It is hard to generalise about today’s HR outsourcing market. Some organisations are doing it, some aren’t. Most, particularly those still new to outsourcing, are driven by the need to reduce their costs, but others have their eye on how it can bring broader business improvements.
“It is very difficult to identify clear trends as the behaviour of organisations is so situational,” says Paul Sparrow, director of Lancaster University Management School’s Centre for Performance-led HR. “Even in the same sector you could have two large multinationals of the same type taking fundamentally different approaches because there are so many internal structural factors involved. -Companies are looking at their own circumstances and taking their own decisions.”
One reason that companies are taking a variety of approaches is that they recognise that cost savings and other potential benefits are not automatic – not least because outsourcing can add significant business complexity.
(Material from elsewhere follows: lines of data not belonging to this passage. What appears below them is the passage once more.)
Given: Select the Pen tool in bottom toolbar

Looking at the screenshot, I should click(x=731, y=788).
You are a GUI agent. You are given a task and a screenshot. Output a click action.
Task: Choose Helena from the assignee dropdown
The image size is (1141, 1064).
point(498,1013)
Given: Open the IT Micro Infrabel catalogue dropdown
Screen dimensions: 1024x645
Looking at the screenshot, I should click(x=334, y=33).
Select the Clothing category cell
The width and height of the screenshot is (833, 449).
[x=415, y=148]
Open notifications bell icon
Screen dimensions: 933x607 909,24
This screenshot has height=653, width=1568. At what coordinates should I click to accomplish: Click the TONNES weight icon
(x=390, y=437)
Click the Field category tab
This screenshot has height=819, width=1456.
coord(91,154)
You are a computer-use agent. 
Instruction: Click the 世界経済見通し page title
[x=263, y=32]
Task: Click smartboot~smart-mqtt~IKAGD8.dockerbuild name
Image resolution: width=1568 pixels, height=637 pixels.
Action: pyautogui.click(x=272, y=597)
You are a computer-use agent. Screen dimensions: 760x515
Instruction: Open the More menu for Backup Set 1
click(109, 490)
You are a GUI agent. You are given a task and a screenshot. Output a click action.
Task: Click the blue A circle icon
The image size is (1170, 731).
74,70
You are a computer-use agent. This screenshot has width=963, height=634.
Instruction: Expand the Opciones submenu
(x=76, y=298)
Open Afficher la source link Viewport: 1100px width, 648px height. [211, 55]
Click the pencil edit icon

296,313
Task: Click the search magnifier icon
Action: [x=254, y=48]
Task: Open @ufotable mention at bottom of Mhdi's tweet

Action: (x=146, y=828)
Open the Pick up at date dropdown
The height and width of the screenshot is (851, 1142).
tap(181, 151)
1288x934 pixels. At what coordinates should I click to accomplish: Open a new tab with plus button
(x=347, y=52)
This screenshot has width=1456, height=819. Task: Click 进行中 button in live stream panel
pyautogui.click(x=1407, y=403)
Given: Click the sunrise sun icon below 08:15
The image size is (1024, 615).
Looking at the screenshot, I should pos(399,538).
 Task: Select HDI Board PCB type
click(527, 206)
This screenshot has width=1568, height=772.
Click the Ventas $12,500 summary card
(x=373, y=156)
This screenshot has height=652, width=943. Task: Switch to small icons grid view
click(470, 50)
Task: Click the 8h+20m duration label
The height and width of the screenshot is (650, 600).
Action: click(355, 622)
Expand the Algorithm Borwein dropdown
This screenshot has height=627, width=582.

This, in turn, means that HR buyers need to take account of internal political and cultural organisational factors when considering whether outsourcing will work in their organisations, says Sparrow. “The cost pressures are still there… but there is no simple answer. HR professionals have to look at their own model, their own organisational culture and then make a decision about the likely benefits that might result,” he adds.
Bharat Vagadia, who is on the board of the National Outsourcing Association, argues that while cost savings are “a given” and remain the driving force behind most deals, buyers at organisations with outsourcing experience are starting to look for other benefits as well. For example, some multinationals see it as a way of standardising processes in areas such as payroll, benefits management and recruitment across all their global locations. “It is more a question of ‘how can you help me make HR more strategic?’ rather than ‘how can you help me save money?’,” he says.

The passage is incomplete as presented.